16 May 2012 – If you are confused about the star ratings for buildings, a proposal on the table from the federal government might just sort it all out and bring the sustainability rating schemes into harmony, across types of ratings, between residential and commercial, and ramp the whole lot up to 10 stars for good measure.

These ideas, part of a proposal released on Monday only days after the budget’s axing of the Tax Breaks for Green Buildings program, seem to have taken the industry by surprise. But the ideas are a draft only and members of the working party that helped devise the framework say theu are not as radical as they might at first appear

The proposal, the National Building Energy Standard-Setting, Assessment and Rating Framework, is essentially a roadmap for the rebranded National Building Code, previously the Building Code of Australia.

Key questions raised in the framework include, should the star ratings of tools that might figure in minimum standards for the NBC such as NABERS and NatHers, go to 10 stars, where the measurement of emissions and so on would peter out to a neat zero?

Should NatHERS and NABERS be harmonised into one tool? Should they be related back to Green Star?

Should residential and commercial ratings be blended and expanded to include the energy consumption value of appliances?

Underscoring the framework are tougher minimum energy standards, marked as “x” in the document since they will be a matter for discussion.

Given exercise 1 => Write out the part of the text on building energy ratings starting with "The proposal, the" and going on through "Code of Australia.".
The records have no connection to the text on building energy ratings.

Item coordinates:

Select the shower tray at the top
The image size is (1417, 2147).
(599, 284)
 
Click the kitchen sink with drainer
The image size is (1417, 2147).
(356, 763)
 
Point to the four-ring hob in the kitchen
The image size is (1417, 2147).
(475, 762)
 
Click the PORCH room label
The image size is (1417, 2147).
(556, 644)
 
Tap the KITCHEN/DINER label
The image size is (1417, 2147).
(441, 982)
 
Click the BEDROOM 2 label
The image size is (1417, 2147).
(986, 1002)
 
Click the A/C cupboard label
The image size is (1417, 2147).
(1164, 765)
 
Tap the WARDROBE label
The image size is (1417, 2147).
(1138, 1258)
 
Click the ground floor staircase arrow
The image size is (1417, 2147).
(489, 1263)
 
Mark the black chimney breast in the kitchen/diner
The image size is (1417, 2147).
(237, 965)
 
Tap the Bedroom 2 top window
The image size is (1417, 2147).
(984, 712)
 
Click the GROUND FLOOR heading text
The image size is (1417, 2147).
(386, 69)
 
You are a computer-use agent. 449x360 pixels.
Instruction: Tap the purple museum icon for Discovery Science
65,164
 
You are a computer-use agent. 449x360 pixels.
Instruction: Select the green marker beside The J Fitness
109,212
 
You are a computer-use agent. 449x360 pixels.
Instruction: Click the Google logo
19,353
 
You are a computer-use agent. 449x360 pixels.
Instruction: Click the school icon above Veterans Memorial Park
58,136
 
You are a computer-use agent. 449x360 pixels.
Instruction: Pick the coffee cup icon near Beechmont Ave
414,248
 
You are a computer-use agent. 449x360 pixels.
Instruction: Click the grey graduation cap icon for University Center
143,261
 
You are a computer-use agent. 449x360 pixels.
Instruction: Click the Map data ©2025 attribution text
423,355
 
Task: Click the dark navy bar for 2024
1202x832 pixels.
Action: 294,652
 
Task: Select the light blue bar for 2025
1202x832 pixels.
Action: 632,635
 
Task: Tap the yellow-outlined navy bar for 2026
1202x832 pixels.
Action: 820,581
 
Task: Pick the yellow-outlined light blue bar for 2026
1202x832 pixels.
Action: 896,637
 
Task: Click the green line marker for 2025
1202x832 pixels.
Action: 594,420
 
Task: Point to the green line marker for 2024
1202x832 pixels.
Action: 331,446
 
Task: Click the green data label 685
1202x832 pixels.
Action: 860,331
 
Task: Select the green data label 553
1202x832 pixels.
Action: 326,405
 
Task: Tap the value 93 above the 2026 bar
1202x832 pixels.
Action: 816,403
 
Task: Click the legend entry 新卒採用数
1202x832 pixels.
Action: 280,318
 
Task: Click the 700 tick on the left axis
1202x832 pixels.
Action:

Given exercise 2 => Rewrite the records from their start through the line with "(1138, 1258)", changing "label" to "caption" and leaving everything else the same. Give only those lines.

Exercise response 1 =>
The proposal, the National Building Energy Standard-Setting, Assessment and Rating Framework, is essentially a roadmap for the rebranded National Building Code, previously the Building Code of Australia.

Exercise response 2 =>
Select the shower tray at the top
The image size is (1417, 2147).
(599, 284)
 
Click the kitchen sink with drainer
The image size is (1417, 2147).
(356, 763)
 
Point to the four-ring hob in the kitchen
The image size is (1417, 2147).
(475, 762)
 
Click the PORCH room caption
The image size is (1417, 2147).
(556, 644)
 
Tap the KITCHEN/DINER caption
The image size is (1417, 2147).
(441, 982)
 
Click the BEDROOM 2 caption
The image size is (1417, 2147).
(986, 1002)
 
Click the A/C cupboard caption
The image size is (1417, 2147).
(1164, 765)
 
Tap the WARDROBE caption
The image size is (1417, 2147).
(1138, 1258)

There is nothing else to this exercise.